◆ Görev tanımı
Aşağıdaki seçim tartışması metninde "12 Haziran seçimlerine" ifadesinden "yönetimindeydi. Ancak dokunulmadı." ifadesine kadar uzanan bölümü hiç değiştirmeden kopyalayın.

◆ Verilen metin
——————————

Başbakan Erdoğan, “8 yıldır söylüyorum; böyle muhalefete can
kurban, inanın can kurban.
12 Haziran seçimlerine çok bildik, çok tanıdık bir rakiple, sürekli çark eden, umut simsarlığı yapan, hayal tüccarlığından medet uman bir
CHP ile giriyoruz” derken... CHP Genel Başkanı
Kemal Kılıçdaroğlu da siyasal iktidarı “
Deniz Feneri Davası” üzerinden eleştiriyordu:
“Bu düzen yolsuzlukları
kapatma düzenidir. Almanya’da Deniz Feneri Davası görüldü. Suçlular bulundu, daha önemli kişiler Türkiye’de dendi. Hatta biri Türkiye’de önemli bir kurumun üst yönetimindeydi. Ancak dokunulmadı.
Bu dava açılmazsa, bunun sorumlusu Ankara’daki başsavcıdır, bu dava açılmazsa bunun sebebi de hükümettir.”

——————————

◆ Kelime ve öğe konum verileri
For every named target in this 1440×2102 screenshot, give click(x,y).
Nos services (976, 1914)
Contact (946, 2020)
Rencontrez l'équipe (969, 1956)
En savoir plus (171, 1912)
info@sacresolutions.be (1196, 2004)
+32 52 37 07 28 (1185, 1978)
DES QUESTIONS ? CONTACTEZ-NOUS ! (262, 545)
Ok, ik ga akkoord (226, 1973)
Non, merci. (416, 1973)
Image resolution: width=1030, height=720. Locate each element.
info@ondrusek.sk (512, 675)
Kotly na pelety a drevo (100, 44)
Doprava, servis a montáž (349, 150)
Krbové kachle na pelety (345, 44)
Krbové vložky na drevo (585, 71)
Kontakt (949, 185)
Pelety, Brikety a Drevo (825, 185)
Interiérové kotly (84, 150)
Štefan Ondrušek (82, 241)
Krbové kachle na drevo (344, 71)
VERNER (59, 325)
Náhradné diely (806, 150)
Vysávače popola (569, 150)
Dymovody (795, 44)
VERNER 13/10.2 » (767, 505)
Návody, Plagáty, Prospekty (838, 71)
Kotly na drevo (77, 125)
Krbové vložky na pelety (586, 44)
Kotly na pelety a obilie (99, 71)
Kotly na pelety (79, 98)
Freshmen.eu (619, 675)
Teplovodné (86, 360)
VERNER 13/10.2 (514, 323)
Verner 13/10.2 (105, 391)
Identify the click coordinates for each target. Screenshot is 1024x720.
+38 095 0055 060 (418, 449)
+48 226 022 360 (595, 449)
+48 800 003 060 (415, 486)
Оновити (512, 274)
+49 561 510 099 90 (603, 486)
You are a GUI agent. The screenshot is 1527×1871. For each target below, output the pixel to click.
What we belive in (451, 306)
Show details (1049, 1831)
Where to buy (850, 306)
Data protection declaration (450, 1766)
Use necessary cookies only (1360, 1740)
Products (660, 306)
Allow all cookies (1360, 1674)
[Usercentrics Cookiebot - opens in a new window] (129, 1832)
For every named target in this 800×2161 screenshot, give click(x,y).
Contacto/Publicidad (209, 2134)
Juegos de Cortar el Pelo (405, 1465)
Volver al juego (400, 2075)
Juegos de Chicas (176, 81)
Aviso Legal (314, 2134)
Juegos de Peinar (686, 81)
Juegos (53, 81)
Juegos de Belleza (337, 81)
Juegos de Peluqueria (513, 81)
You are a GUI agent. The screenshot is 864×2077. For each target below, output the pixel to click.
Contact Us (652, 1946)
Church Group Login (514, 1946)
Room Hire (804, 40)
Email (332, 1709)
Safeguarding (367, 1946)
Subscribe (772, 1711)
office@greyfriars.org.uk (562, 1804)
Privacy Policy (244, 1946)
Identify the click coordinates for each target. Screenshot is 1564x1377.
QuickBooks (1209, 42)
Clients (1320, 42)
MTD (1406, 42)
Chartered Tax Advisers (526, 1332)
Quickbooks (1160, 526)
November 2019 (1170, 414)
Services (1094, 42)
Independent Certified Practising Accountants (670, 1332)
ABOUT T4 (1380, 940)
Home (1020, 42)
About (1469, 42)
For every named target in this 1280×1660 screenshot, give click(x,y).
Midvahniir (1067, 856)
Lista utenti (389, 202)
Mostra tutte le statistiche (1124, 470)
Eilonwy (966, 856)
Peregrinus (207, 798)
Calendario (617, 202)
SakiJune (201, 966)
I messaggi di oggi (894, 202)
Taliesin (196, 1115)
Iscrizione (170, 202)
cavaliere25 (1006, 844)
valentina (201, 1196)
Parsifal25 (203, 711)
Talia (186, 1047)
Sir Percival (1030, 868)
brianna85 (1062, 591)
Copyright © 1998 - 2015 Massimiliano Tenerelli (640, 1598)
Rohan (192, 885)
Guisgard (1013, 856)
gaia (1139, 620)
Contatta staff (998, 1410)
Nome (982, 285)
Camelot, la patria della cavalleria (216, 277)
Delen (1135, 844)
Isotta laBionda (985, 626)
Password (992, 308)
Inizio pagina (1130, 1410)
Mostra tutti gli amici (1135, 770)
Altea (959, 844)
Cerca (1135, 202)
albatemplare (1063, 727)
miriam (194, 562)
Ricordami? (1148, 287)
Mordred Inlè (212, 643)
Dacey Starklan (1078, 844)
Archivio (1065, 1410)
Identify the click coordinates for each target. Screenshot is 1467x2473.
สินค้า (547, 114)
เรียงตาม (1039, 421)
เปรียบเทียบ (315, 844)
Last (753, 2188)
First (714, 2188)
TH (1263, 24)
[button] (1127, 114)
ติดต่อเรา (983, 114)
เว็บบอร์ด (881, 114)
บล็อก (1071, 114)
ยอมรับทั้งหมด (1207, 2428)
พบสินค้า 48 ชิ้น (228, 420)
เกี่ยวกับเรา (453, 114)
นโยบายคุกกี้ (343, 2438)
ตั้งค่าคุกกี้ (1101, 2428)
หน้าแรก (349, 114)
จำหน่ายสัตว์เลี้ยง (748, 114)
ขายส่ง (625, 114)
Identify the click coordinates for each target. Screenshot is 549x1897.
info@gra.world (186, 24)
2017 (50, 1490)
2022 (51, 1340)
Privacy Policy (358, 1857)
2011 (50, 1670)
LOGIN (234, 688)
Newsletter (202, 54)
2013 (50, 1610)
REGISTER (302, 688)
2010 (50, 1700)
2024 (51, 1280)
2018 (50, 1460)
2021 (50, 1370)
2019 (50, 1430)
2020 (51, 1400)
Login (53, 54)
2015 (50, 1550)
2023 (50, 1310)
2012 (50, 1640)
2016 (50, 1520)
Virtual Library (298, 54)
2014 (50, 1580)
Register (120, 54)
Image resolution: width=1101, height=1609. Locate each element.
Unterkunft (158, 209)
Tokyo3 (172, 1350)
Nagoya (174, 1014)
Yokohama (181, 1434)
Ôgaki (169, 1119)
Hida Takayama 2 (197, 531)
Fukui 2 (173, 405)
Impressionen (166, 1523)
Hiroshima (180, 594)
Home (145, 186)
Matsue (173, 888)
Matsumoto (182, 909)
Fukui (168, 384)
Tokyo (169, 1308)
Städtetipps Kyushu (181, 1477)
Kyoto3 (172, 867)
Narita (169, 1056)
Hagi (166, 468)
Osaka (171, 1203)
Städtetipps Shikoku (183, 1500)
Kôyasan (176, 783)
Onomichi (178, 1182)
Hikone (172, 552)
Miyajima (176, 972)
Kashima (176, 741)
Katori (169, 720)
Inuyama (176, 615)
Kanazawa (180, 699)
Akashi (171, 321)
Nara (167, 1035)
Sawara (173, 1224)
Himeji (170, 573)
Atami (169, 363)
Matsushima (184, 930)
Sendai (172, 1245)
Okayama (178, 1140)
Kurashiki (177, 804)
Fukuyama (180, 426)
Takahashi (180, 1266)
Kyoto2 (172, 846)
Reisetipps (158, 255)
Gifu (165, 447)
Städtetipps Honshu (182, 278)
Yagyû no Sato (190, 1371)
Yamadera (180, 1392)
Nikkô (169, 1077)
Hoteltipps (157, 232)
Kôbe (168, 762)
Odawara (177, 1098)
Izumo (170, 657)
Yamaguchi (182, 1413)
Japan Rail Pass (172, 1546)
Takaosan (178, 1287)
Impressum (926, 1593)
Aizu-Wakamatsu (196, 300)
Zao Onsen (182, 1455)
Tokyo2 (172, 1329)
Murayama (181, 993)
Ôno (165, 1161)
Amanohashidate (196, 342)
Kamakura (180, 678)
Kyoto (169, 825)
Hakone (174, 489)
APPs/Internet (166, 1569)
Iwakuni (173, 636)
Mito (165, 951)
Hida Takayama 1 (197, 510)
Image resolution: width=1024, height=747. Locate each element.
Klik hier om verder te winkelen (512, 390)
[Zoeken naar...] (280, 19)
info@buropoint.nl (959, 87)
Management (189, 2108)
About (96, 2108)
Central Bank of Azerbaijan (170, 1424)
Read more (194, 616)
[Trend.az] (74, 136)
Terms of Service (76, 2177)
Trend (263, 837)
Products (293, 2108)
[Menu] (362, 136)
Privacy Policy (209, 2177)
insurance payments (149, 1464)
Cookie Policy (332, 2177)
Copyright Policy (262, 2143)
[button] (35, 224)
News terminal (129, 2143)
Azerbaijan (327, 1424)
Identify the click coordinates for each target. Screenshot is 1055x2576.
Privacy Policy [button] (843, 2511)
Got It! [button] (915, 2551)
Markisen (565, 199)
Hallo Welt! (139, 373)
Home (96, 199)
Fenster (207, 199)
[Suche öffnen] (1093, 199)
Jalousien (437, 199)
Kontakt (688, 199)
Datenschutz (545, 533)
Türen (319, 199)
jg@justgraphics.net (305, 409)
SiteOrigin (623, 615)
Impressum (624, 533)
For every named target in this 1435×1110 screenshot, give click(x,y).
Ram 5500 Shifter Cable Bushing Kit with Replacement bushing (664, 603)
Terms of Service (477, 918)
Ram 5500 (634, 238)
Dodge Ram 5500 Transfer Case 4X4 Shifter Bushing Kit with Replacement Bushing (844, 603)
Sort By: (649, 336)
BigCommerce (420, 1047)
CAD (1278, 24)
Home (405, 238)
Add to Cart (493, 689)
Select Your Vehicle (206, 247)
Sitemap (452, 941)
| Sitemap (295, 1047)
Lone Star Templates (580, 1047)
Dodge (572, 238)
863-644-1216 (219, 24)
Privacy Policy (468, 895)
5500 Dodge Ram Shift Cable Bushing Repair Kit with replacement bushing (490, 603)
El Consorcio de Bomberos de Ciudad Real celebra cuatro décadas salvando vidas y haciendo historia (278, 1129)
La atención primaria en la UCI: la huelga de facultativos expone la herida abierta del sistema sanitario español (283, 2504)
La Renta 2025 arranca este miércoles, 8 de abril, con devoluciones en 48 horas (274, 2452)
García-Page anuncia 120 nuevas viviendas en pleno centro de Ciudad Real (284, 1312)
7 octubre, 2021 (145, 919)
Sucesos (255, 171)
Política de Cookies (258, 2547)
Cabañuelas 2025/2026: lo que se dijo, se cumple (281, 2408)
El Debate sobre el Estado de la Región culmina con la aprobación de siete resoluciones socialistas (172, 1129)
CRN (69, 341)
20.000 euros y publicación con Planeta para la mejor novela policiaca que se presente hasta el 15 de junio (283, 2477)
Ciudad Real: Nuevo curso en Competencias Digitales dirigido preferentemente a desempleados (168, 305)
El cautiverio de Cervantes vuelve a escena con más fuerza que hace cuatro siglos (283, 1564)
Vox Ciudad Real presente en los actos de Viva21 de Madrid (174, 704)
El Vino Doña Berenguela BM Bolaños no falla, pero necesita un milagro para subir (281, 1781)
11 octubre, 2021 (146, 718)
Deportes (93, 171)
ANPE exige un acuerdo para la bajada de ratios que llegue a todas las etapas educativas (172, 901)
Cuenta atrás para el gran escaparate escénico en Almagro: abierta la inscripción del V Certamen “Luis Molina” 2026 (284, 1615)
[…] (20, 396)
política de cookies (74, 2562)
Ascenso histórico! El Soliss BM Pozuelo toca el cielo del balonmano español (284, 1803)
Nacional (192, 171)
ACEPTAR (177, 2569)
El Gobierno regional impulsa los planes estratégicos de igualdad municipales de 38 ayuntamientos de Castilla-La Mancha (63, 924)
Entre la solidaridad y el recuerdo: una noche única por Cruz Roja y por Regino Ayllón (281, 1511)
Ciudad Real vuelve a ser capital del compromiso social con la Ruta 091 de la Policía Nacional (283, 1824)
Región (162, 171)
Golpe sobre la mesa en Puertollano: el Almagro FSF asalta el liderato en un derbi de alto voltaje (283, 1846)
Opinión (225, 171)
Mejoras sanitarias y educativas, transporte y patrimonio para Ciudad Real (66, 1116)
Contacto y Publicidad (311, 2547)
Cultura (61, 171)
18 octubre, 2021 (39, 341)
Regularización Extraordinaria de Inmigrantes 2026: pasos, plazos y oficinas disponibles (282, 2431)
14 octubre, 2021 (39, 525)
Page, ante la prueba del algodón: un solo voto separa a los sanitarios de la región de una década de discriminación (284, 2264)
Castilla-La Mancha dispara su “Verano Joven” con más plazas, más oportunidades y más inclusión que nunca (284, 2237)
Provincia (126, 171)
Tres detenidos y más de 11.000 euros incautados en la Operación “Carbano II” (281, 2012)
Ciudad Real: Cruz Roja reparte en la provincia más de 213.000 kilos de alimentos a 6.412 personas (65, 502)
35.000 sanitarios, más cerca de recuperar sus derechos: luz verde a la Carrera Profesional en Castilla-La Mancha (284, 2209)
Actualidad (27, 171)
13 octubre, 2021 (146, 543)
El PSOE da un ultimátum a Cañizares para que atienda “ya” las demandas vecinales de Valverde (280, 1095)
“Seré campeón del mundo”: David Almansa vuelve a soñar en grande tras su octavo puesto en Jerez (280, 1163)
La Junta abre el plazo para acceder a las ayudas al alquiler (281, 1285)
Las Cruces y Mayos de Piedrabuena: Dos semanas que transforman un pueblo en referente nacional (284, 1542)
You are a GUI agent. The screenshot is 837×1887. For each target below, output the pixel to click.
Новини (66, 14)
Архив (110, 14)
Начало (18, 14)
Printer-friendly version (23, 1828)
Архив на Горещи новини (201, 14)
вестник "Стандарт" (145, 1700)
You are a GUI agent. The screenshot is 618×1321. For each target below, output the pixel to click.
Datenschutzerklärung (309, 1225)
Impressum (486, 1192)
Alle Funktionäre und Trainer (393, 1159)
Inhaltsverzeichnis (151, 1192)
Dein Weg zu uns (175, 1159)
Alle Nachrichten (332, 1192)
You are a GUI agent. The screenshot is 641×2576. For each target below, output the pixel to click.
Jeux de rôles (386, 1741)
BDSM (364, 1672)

——————————

◆ Görevin sonucu
12 Haziran seçimlerine çok bildik, çok tanıdık bir rakiple, sürekli çark eden, umut simsarlığı yapan, hayal tüccarlığından medet uman bir
CHP ile giriyoruz” derken... CHP Genel Başkanı
Kemal Kılıçdaroğlu da siyasal iktidarı “
Deniz Feneri Davası” üzerinden eleştiriyordu:
“Bu düzen yolsuzlukları
kapatma düzenidir. Almanya’da Deniz Feneri Davası görüldü. Suçlular bulundu, daha önemli kişiler Türkiye’de dendi. Hatta biri Türkiye’de önemli bir kurumun üst yönetimindeydi. Ancak dokunulmadı.